Exercise requirements: Convert the rows starting with the line containing "Click the 육아휴직 급여 신청 bottle icon" and going through the line containing "1407x840 pixels." into a Markdown table with the columns Row and Line, one line per table row and no blank lines.

--- start Records ---

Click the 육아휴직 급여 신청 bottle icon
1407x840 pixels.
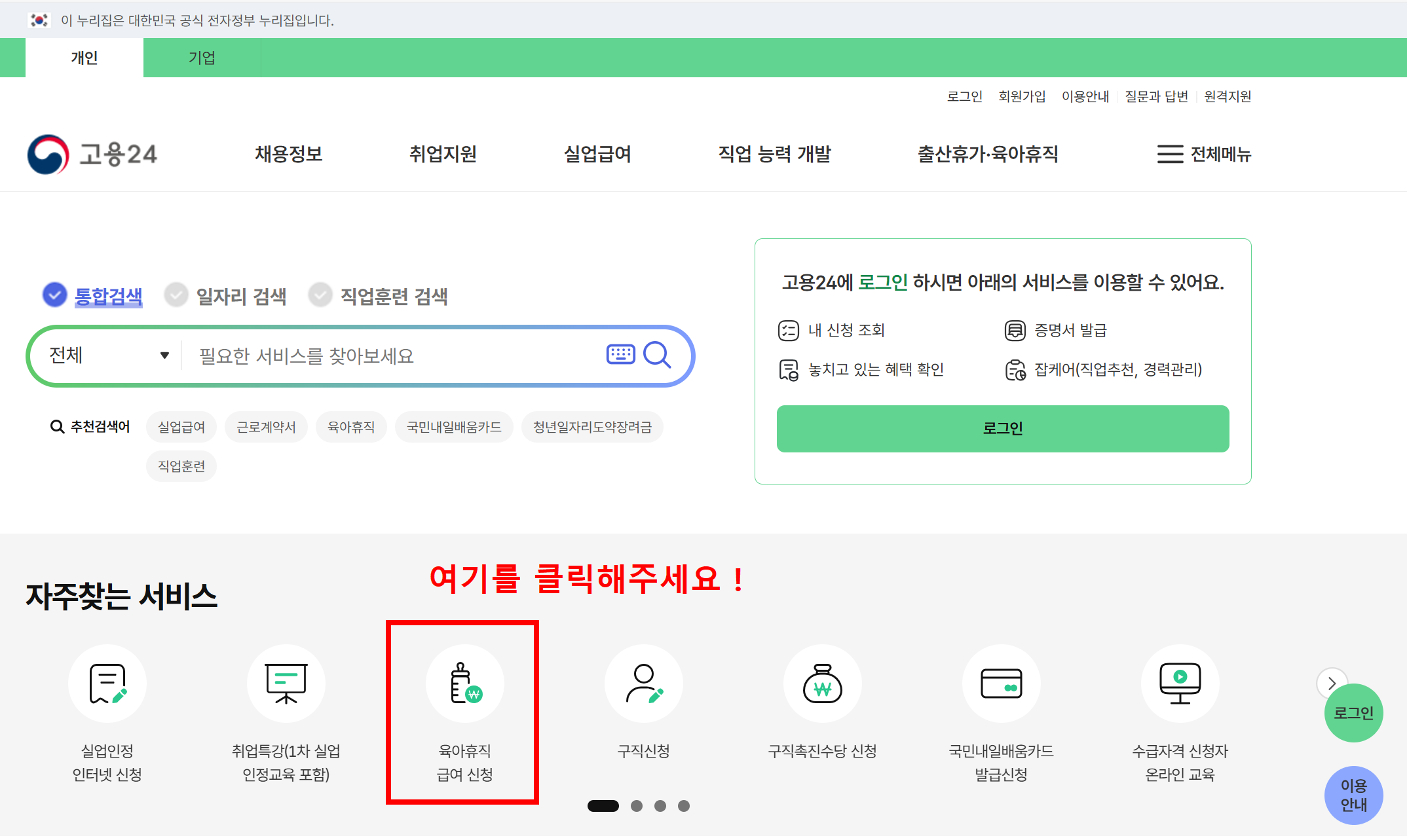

--- end Records ---
--- start Records ---

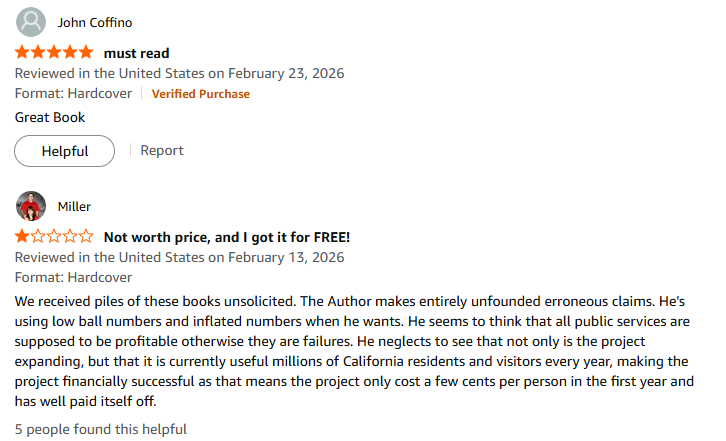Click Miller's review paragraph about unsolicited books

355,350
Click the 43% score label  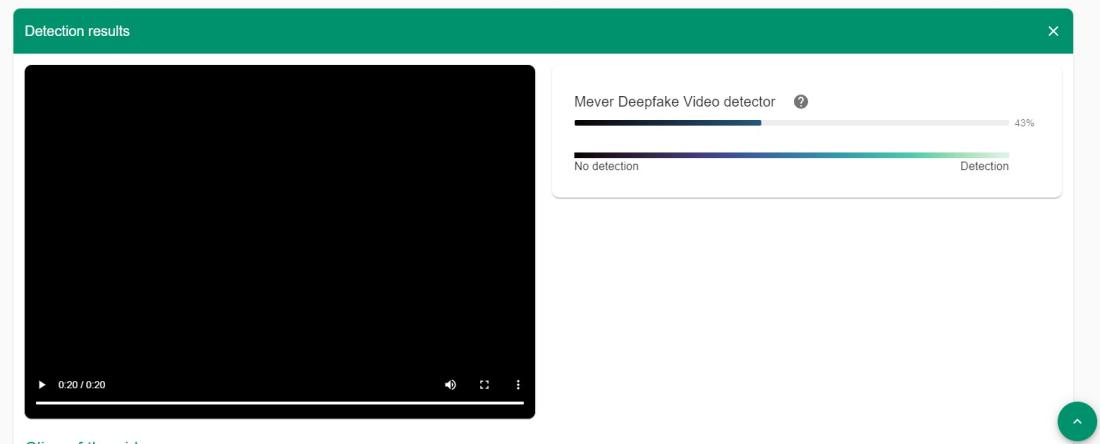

--- end Records ---
--- start Records ---

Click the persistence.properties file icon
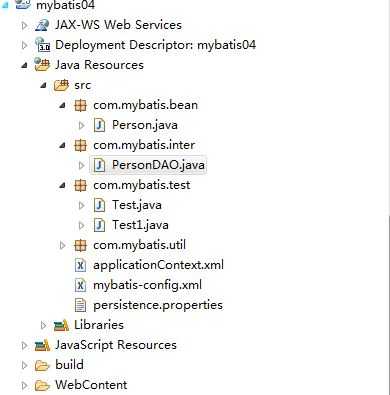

--- end Records ---

Response for this exercise:
| Row | Line |
|---|---|
| 1 | Click the 육아휴직 급여 신청 bottle icon |
| 2 | 1407x840 pixels. |